### Provided records
■ ■ ■ ■ ■ ■ ■
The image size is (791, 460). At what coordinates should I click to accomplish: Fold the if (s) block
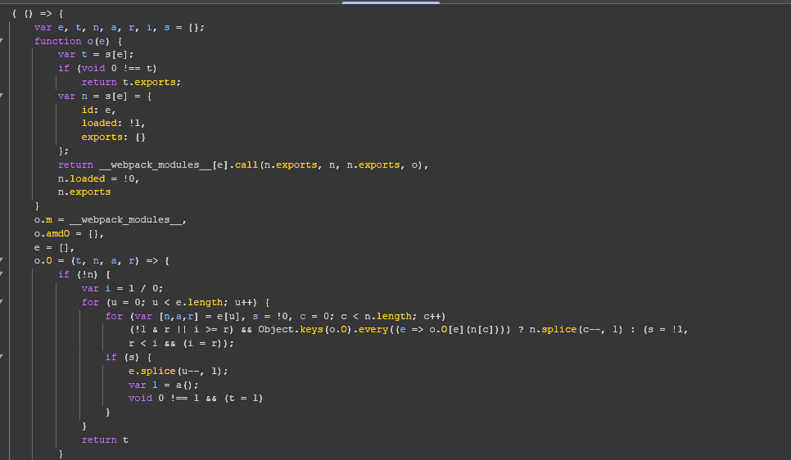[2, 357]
■ ■ ■ ■ ■ ■ ■
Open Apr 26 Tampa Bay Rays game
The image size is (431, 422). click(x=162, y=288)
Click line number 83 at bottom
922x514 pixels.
■ ■ ■ ■ ■ ■ ■
### Requirement
Write out, from the lines above, only those from the line with "Open Apr 26 Tampa Bay Rays game" to the line with "922x514 pixels.", exactly as given, including the first and the last.

### Result of this task
Open Apr 26 Tampa Bay Rays game
The image size is (431, 422). click(x=162, y=288)
Click line number 83 at bottom
922x514 pixels.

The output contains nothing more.